*** INFORMATION ***
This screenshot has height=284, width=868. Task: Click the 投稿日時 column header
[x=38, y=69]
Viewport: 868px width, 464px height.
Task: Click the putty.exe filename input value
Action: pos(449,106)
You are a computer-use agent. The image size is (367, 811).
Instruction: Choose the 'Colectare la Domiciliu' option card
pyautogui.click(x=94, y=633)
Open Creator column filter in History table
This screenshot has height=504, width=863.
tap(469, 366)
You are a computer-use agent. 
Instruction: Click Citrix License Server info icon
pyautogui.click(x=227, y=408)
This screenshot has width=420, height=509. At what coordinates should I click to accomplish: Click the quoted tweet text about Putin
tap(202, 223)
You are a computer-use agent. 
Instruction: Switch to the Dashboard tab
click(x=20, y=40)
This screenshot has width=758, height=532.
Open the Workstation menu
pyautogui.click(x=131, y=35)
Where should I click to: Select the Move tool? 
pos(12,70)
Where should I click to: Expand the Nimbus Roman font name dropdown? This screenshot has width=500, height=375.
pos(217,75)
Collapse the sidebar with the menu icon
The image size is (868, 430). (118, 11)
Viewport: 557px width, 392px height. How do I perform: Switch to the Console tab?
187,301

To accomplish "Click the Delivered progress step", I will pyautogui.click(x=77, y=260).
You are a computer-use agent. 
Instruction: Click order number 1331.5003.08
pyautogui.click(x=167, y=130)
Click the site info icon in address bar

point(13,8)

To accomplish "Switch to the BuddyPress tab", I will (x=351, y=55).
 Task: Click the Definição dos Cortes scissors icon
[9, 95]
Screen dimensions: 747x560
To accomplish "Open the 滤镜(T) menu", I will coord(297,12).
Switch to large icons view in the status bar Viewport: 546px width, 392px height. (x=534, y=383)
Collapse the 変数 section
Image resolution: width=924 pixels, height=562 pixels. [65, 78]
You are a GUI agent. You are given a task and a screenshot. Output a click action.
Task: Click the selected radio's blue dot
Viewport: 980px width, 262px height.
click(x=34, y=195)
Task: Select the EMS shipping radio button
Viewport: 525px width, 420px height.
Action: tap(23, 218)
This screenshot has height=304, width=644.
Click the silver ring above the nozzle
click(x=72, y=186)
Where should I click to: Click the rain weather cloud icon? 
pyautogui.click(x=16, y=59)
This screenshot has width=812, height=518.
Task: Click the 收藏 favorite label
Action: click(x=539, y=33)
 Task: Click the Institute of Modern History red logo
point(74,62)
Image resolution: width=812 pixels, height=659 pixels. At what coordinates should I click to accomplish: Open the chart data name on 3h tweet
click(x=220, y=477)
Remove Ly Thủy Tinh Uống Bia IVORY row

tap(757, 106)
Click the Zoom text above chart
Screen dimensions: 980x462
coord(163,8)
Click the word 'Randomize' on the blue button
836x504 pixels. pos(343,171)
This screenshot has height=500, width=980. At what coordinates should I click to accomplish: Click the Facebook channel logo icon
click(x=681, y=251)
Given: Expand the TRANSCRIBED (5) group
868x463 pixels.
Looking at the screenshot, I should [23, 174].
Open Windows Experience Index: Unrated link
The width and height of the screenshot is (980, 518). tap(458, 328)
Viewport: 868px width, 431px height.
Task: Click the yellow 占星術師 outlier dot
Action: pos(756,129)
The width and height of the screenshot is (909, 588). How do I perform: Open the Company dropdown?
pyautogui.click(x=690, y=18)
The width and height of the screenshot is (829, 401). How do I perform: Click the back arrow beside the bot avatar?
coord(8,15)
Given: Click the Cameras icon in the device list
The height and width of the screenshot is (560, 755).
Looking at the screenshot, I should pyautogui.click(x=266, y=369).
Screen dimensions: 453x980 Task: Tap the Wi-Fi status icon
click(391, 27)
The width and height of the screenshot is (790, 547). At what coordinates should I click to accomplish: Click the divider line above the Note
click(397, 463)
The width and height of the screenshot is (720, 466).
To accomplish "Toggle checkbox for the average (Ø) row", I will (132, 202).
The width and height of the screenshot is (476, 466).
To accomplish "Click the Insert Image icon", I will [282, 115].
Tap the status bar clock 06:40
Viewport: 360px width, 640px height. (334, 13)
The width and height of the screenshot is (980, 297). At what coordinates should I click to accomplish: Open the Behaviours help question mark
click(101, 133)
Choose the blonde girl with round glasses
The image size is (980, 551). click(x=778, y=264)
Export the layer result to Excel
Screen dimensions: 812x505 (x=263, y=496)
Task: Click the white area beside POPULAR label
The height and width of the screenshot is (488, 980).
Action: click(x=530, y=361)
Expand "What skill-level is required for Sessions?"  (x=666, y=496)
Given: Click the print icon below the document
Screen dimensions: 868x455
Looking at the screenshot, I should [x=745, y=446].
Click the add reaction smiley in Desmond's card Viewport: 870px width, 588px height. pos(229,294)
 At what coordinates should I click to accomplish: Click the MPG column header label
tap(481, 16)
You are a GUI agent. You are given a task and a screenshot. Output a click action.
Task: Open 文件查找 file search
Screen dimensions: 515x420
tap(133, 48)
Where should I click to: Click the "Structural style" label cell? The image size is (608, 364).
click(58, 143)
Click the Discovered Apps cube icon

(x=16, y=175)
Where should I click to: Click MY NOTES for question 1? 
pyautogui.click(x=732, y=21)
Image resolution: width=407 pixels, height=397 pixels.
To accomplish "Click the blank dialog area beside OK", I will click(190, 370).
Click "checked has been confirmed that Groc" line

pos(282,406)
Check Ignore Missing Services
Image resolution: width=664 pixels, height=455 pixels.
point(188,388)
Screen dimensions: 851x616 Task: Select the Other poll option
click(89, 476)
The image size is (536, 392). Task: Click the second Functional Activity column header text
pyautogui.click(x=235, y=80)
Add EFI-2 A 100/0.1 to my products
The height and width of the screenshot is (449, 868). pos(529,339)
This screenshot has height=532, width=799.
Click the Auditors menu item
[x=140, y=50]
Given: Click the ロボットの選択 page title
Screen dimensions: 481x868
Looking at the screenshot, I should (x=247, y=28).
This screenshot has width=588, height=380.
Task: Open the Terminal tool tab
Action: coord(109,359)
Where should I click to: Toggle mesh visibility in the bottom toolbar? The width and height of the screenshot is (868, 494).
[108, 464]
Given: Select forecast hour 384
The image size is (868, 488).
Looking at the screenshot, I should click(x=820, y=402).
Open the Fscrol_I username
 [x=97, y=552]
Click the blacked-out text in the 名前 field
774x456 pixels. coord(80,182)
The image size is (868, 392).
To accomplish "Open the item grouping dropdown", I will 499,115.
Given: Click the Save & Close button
*** End of INFORMATION ***
• **REQUIRED ACTION**
Please copy the data in full, character for character.

• **SOLUTION**
This screenshot has height=284, width=868. Task: Click the 投稿日時 column header
[x=38, y=69]
Viewport: 868px width, 464px height.
Task: Click the putty.exe filename input value
Action: pos(449,106)
You are a computer-use agent. The image size is (367, 811).
Instruction: Choose the 'Colectare la Domiciliu' option card
pyautogui.click(x=94, y=633)
Open Creator column filter in History table
This screenshot has height=504, width=863.
tap(469, 366)
You are a computer-use agent. 
Instruction: Click Citrix License Server info icon
pyautogui.click(x=227, y=408)
This screenshot has width=420, height=509. At what coordinates should I click to accomplish: Click the quoted tweet text about Putin
tap(202, 223)
You are a computer-use agent. 
Instruction: Switch to the Dashboard tab
click(x=20, y=40)
This screenshot has width=758, height=532.
Open the Workstation menu
pyautogui.click(x=131, y=35)
Where should I click to: Select the Move tool? 
pos(12,70)
Where should I click to: Expand the Nimbus Roman font name dropdown? This screenshot has width=500, height=375.
pos(217,75)
Collapse the sidebar with the menu icon
The image size is (868, 430). (118, 11)
Viewport: 557px width, 392px height. How do I perform: Switch to the Console tab?
187,301

To accomplish "Click the Delivered progress step", I will pyautogui.click(x=77, y=260).
You are a computer-use agent. 
Instruction: Click order number 1331.5003.08
pyautogui.click(x=167, y=130)
Click the site info icon in address bar

point(13,8)

To accomplish "Switch to the BuddyPress tab", I will (x=351, y=55).
 Task: Click the Definição dos Cortes scissors icon
[9, 95]
Screen dimensions: 747x560
To accomplish "Open the 滤镜(T) menu", I will coord(297,12).
Switch to large icons view in the status bar Viewport: 546px width, 392px height. (x=534, y=383)
Collapse the 変数 section
Image resolution: width=924 pixels, height=562 pixels. [65, 78]
You are a GUI agent. You are given a task and a screenshot. Output a click action.
Task: Click the selected radio's blue dot
Viewport: 980px width, 262px height.
click(x=34, y=195)
Task: Select the EMS shipping radio button
Viewport: 525px width, 420px height.
Action: tap(23, 218)
This screenshot has height=304, width=644.
Click the silver ring above the nozzle
click(x=72, y=186)
Where should I click to: Click the rain weather cloud icon? 
pyautogui.click(x=16, y=59)
This screenshot has width=812, height=518.
Task: Click the 收藏 favorite label
Action: click(x=539, y=33)
 Task: Click the Institute of Modern History red logo
point(74,62)
Image resolution: width=812 pixels, height=659 pixels. At what coordinates should I click to accomplish: Open the chart data name on 3h tweet
click(x=220, y=477)
Remove Ly Thủy Tinh Uống Bia IVORY row

tap(757, 106)
Click the Zoom text above chart
Screen dimensions: 980x462
coord(163,8)
Click the word 'Randomize' on the blue button
836x504 pixels. pos(343,171)
This screenshot has height=500, width=980. At what coordinates should I click to accomplish: Click the Facebook channel logo icon
click(x=681, y=251)
Given: Expand the TRANSCRIBED (5) group
868x463 pixels.
Looking at the screenshot, I should [23, 174].
Open Windows Experience Index: Unrated link
The width and height of the screenshot is (980, 518). tap(458, 328)
Viewport: 868px width, 431px height.
Task: Click the yellow 占星術師 outlier dot
Action: pos(756,129)
The width and height of the screenshot is (909, 588). How do I perform: Open the Company dropdown?
pyautogui.click(x=690, y=18)
The width and height of the screenshot is (829, 401). How do I perform: Click the back arrow beside the bot avatar?
coord(8,15)
Given: Click the Cameras icon in the device list
The height and width of the screenshot is (560, 755).
Looking at the screenshot, I should pyautogui.click(x=266, y=369).
Screen dimensions: 453x980 Task: Tap the Wi-Fi status icon
click(391, 27)
The width and height of the screenshot is (790, 547). At what coordinates should I click to accomplish: Click the divider line above the Note
click(397, 463)
The width and height of the screenshot is (720, 466).
To accomplish "Toggle checkbox for the average (Ø) row", I will (132, 202).
The width and height of the screenshot is (476, 466).
To accomplish "Click the Insert Image icon", I will [282, 115].
Tap the status bar clock 06:40
Viewport: 360px width, 640px height. (334, 13)
The width and height of the screenshot is (980, 297). At what coordinates should I click to accomplish: Open the Behaviours help question mark
click(101, 133)
Choose the blonde girl with round glasses
The image size is (980, 551). click(x=778, y=264)
Export the layer result to Excel
Screen dimensions: 812x505 (x=263, y=496)
Task: Click the white area beside POPULAR label
The height and width of the screenshot is (488, 980).
Action: click(x=530, y=361)
Expand "What skill-level is required for Sessions?"  (x=666, y=496)
Given: Click the print icon below the document
Screen dimensions: 868x455
Looking at the screenshot, I should [x=745, y=446].
Click the add reaction smiley in Desmond's card Viewport: 870px width, 588px height. pos(229,294)
 At what coordinates should I click to accomplish: Click the MPG column header label
tap(481, 16)
You are a GUI agent. You are given a task and a screenshot. Output a click action.
Task: Open 文件查找 file search
Screen dimensions: 515x420
tap(133, 48)
Where should I click to: Click the "Structural style" label cell? The image size is (608, 364).
click(58, 143)
Click the Discovered Apps cube icon

(x=16, y=175)
Where should I click to: Click MY NOTES for question 1? 
pyautogui.click(x=732, y=21)
Image resolution: width=407 pixels, height=397 pixels.
To accomplish "Click the blank dialog area beside OK", I will click(190, 370).
Click "checked has been confirmed that Groc" line

pos(282,406)
Check Ignore Missing Services
Image resolution: width=664 pixels, height=455 pixels.
point(188,388)
Screen dimensions: 851x616 Task: Select the Other poll option
click(89, 476)
The image size is (536, 392). Task: Click the second Functional Activity column header text
pyautogui.click(x=235, y=80)
Add EFI-2 A 100/0.1 to my products
The height and width of the screenshot is (449, 868). pos(529,339)
This screenshot has height=532, width=799.
Click the Auditors menu item
[x=140, y=50]
Given: Click the ロボットの選択 page title
Screen dimensions: 481x868
Looking at the screenshot, I should (x=247, y=28).
This screenshot has width=588, height=380.
Task: Open the Terminal tool tab
Action: coord(109,359)
Where should I click to: Toggle mesh visibility in the bottom toolbar? The width and height of the screenshot is (868, 494).
[108, 464]
Given: Select forecast hour 384
The image size is (868, 488).
Looking at the screenshot, I should click(x=820, y=402).
Open the Fscrol_I username
 [x=97, y=552]
Click the blacked-out text in the 名前 field
774x456 pixels. coord(80,182)
The image size is (868, 392).
To accomplish "Open the item grouping dropdown", I will 499,115.
Given: Click the Save & Close button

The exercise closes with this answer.